Giuseppe Flashcards
(6 cards)
1
Q
overview
A
- about a community in WW2 who are dying of hunger and rationalise cannabilsm of eating a pregnant woman
- issues of exclusion, othering and prejudice vs power
- explores how war corrupts morality, how myth becomes a mask for violence, and how complicity and silence preserve atrocity
- poem’s power lies in its ambiguity: is the mermaid real, or a metaphor for women or victims during wartime?

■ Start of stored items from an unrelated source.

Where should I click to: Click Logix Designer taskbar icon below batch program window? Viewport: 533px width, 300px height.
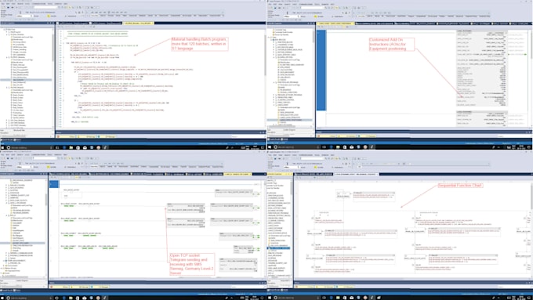pyautogui.click(x=105, y=147)
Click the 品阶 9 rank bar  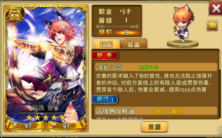(117, 33)
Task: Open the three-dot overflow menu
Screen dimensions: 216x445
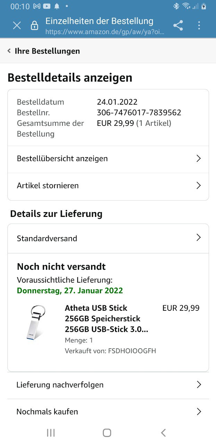Action: [x=199, y=25]
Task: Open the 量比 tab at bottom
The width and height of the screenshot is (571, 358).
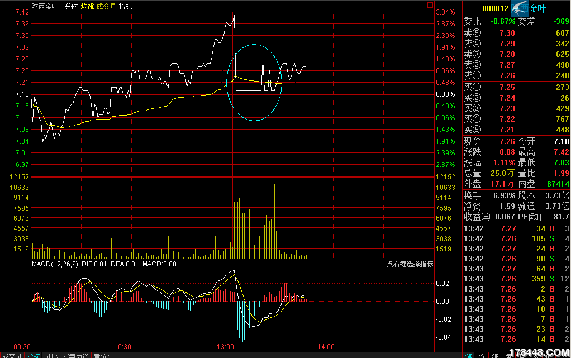Action: point(51,355)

Either way, Ford uses myth and metaphor to confront historical atrocity and moral silence
2
Q
form
A
- free verse
- lack of rhyme
- simple lang= oral story creating care free tone
- conversational phrasing masks the violence to come, and the familial distance (“My Uncle”) creates an air of inherited guilt and oral tradition
- poem is delivered in a single stanza, almost like a confession or memory being unburdened
= flat, prose-like tone contrasts with the surreal content, enhancing the horror through understatement
= no figurative embellishment, no romanticising which reflects the speaker’s moral numbness or learned silence - lack of overt commentary demands the reader fill in the emotional weight, reinforcing the idea of suppressed trauma and inherited guilt
3
Q
denial/ guilt
A
- ‘captive mermaid’
= image of a voiceless victim trapped and unable to escape= treated like an animal= resonates no trace of humanity in the speaker’s description - ‘work was butchered’
= enjambment creates confusion and chaos as a result of WW2
= humanity is fractured= justify atrocities of abuse and pain which has led ppl to abandon human morality - ‘couldn’t look me in the eye’

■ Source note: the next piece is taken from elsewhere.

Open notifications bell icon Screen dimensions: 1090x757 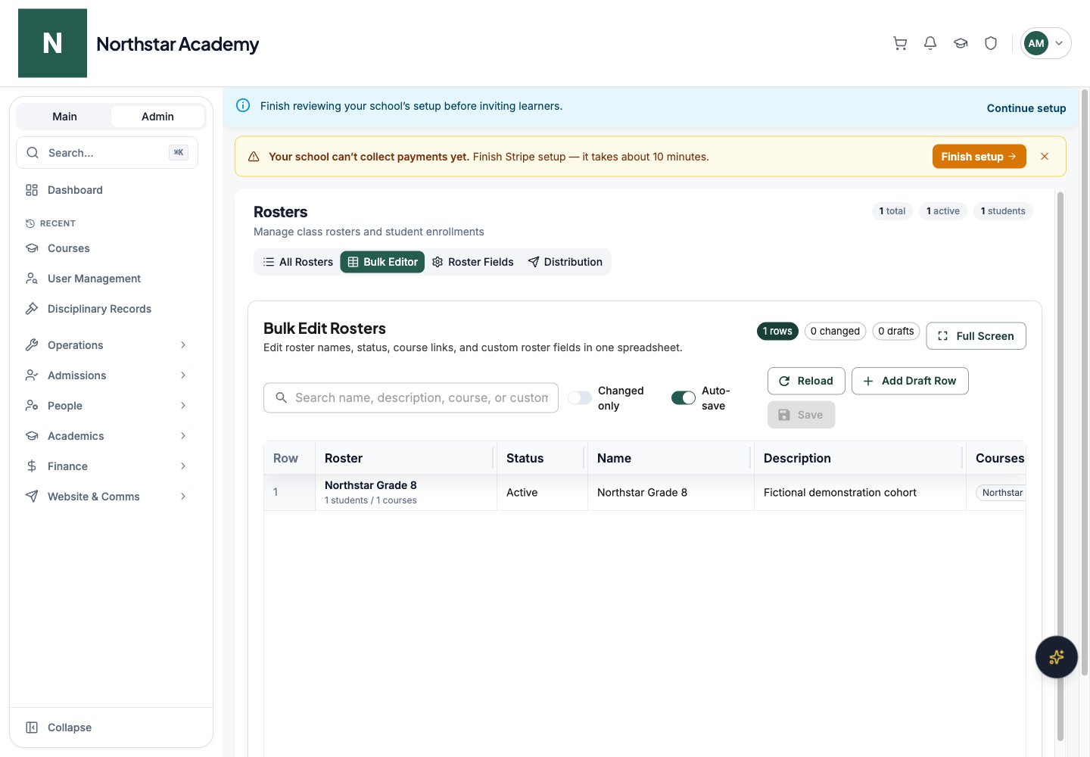(930, 43)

= guilt deepened= cant eras an act of such brutality as it still haunts him - “The rest they cooked and fed to the troops”

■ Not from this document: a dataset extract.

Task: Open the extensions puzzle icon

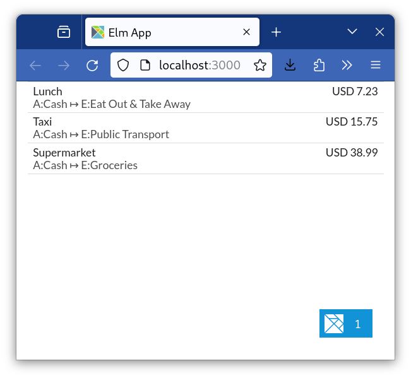Action: [x=319, y=65]
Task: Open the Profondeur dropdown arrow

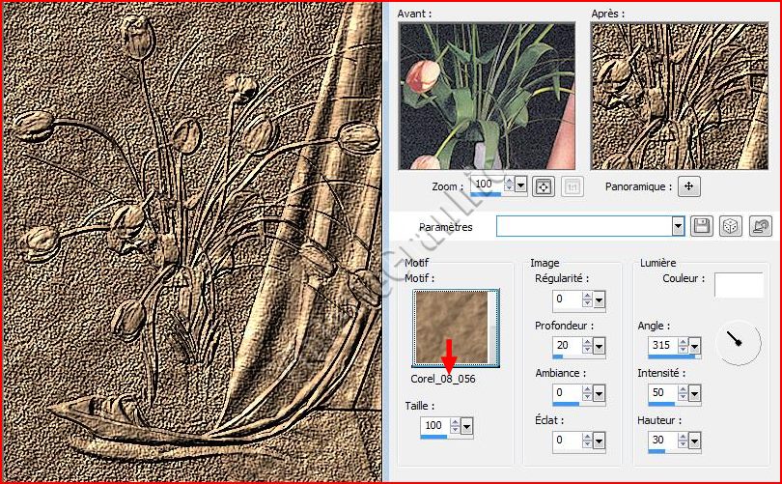Action: [600, 347]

= cold, factual, and devoid of emotional engagement
= emotional distance mirrors the speaker’s earlier detachment and underscores how atrocity becomes rationalised through euphemism and necessity of human survival - shift to “they” further anonymises the perpetrators
= reinforcing idea of diffused accountability= a recurring motif throughout the poem
= use of the passive voice “a large fish had been found” erases any subject, avoiding the moral reality that a sentient being was slaughtered
= detachment reflects how language is weaponised not just to dehumanise, but to erase - “Starvation forgives men many things”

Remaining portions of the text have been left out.